Hacker News new | ask | show | jobs
by sheepmullet 3179 days ago
> Back then, too, the thoughts on medical safety also were divided into 2 schools: the professionalism and the process oriented

The key difference is in the medical world safety has been a primary concern from day one.

I.e. There has always been a high level of professionalism.

That is not true in the software world.

Imagine a doctor saying it's 5pm on a Friday and I'm meeting a friend in an hour so I'll just do a rush job of this surgery and it will probably work out fine.

I've seen devs happily check in shoddy work just to be finished hundreds of times in my career.

6 comments

> Imagine a doctor saying it's 5pm on a Friday and I'm meeting a friend in an hour so I'll just do a rush job of this surgery and it will probably work out fine.

Imaging right now. No problem. Humans are humans. Humans sometimes do rush jobs. Or are overworked. Or stressed. Maybe they have private problems, so their mind isn't 100% on the task.

Your suggestion that doctors are all professionals and wouldn't do such things is actually the exact opposite of the medicine professions conclusions: Humans make errors.
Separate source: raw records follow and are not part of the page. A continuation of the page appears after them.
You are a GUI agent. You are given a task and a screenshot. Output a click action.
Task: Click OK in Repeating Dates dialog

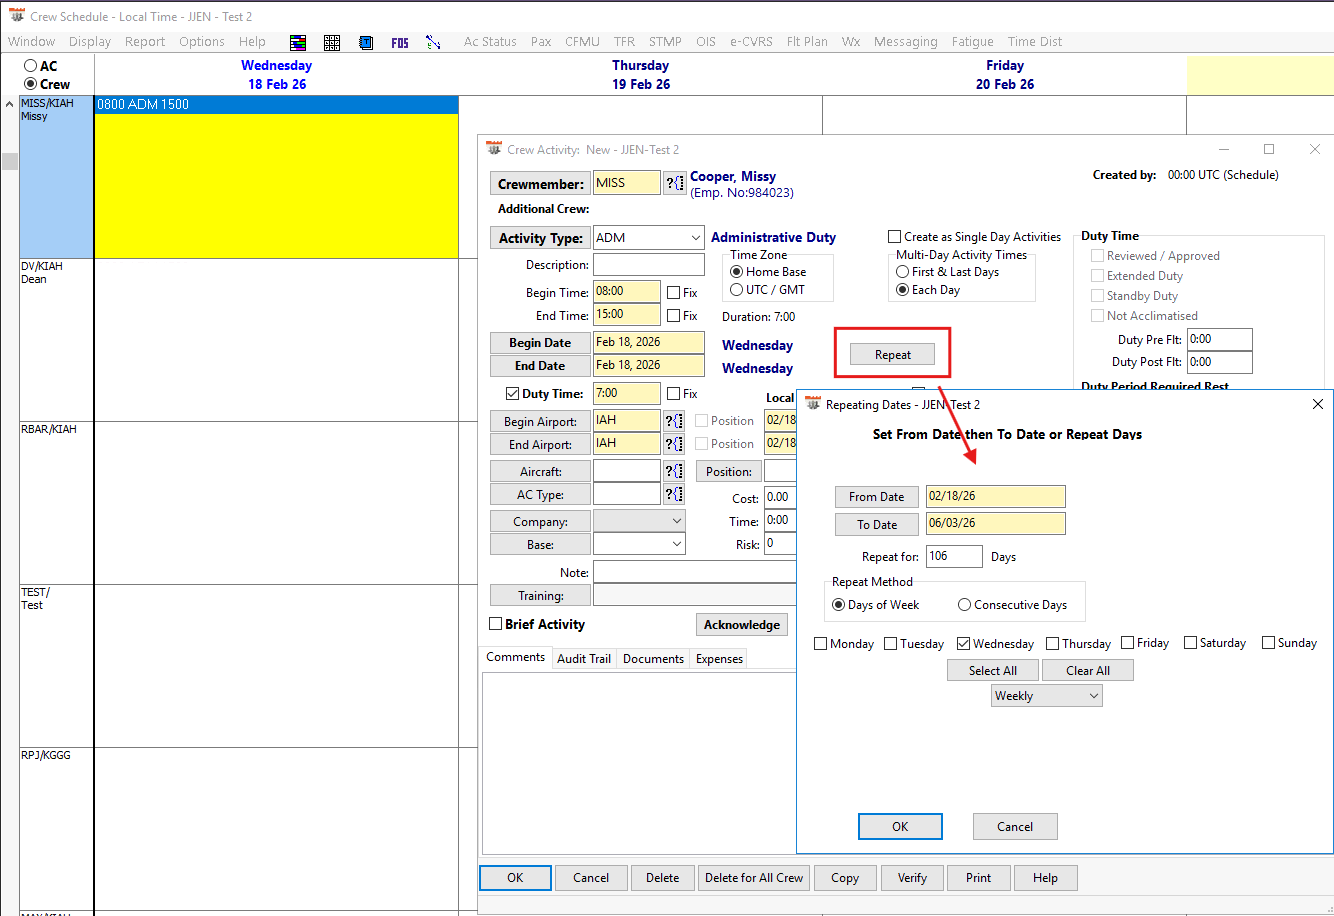[x=900, y=826]
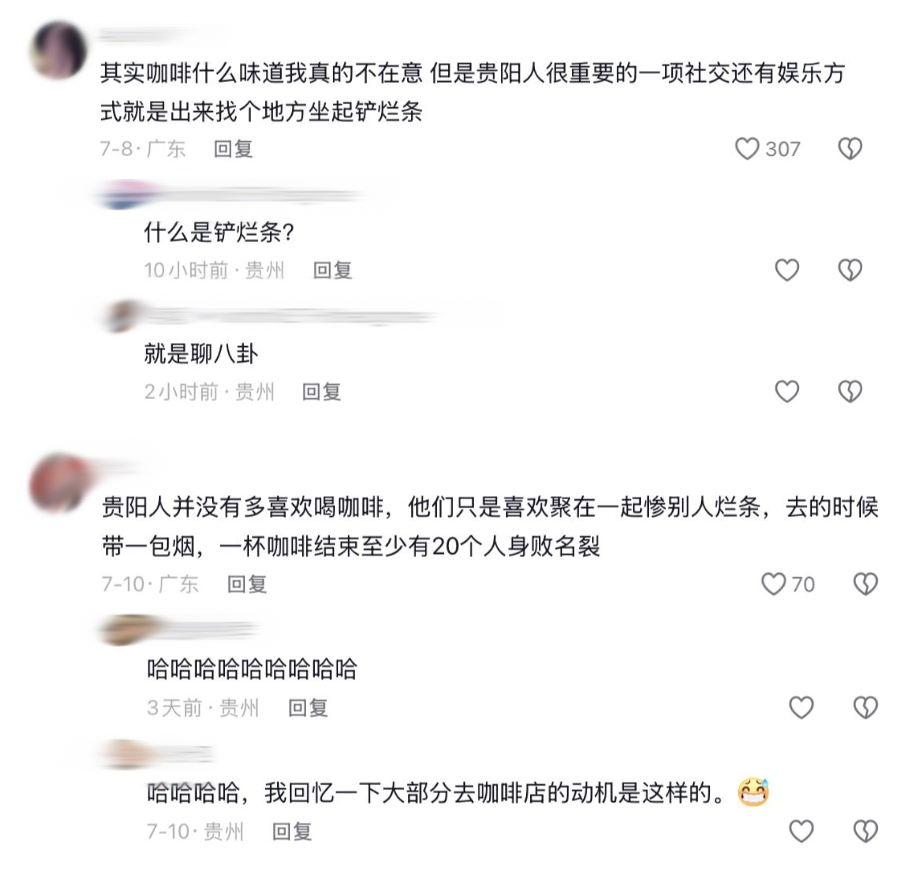Like the reply about 去咖啡店的动机
Screen dimensions: 910x890
[801, 831]
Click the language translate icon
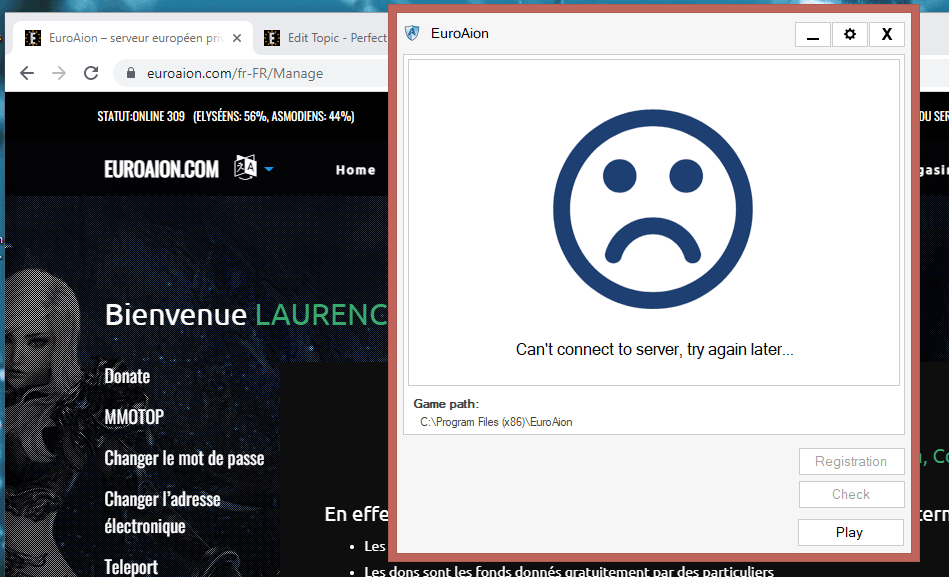 tap(245, 168)
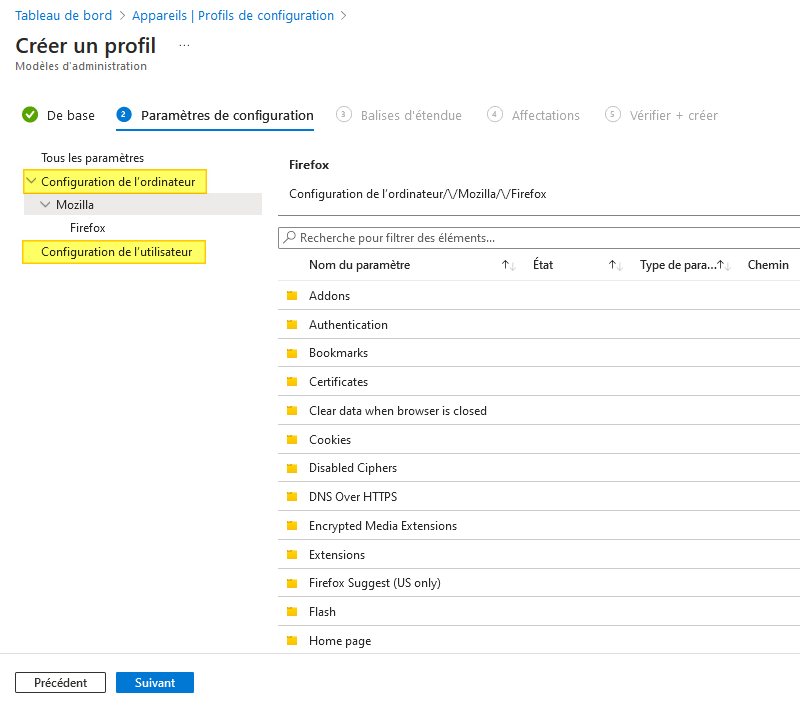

Doctors, software developers, we all. And what helps to fix these things are better tools and allowing other people to check something (see above, nurses training to question doctors is exactly for this problems).

> Imaging right now. No problem.

Same here.

While some argue that the medical malpractice system has been abused, I don't think anyone argues that genuine malpractice doesn't exist. It happens all the time. As you say, doctors are human beings, and sometimes they get lazy, careless, or overworked.

> Imaging right now. No problem. Humans are humans

> Your suggestion that doctors are all professionals

I'm saying the level of professionalism displayed by doctors is way above the average level of professionalism in software development.

I've worked in QA and have had dozens of developers blatantly lie to me.

How many doctors routinely lie and deliberately mislead their coworkers or their patients? 20%? 30%?

I've been a hiring manager and have interviewed hundreds of software developers and a huge proportion have misrepresented their actual skill set.

How many surgeons will claim they are experts in X surgery when in truth they sat in on an X surgery once while in med school?

What proportion of doctors knowingly push suboptimal solutions because it looks good on their resume or because they personally find it interesting?

"I've seen devs happily check in shoddy work just to be finished hundreds of times in my career"

From my experience a developer who does everything the correct way and takes his time do so has no chance of surviving in most companies. There is a lot of pressure from leadership to get things done quickly even if quality is compromised.

I don't know about that... Doctors famously didn't even wash their hands between patients.

In fact many still don't. The best practices and process-oriented thinking seem to not be uniformly spread.

I'm also reading Normal Accidents by Perrow and what he says about nuclear safety up to the 80s (that's when the book was published) is scary.

My thoughts: our safest endeavours look and feel safe, but they are still more failure-prone than one would assume and making them safer is incredibly hard because of social, technical and human issues exhibiting hidden coupling - system issues.

In an article about Medical safety I read they mentioned the numerous (!) times that someone got the wrong leg amputated, and at least one of the medical staff in the room knew that it was the wrong leg but were scared of being targetted for abuse if they publicly corrected their superiors.

This doesn't fit my personal definition of "professionalism".

This an interesting article about medical processes: https://www.newyorker.com/magazine/2007/12/10/the-checklist

The gist of it is that introducing a checklist for bloodline infection prevention had an enormous impact on survival. It was still difficult to introduce the process.

You don't seem to know much about the history and evolution of medicine.
Your comment is correct but getting downvotes (including mine) because of its tone / manner of statement. Don't say "You don't know anything about X", say "You don't seem to know about X, here are examples A, B, C... etc."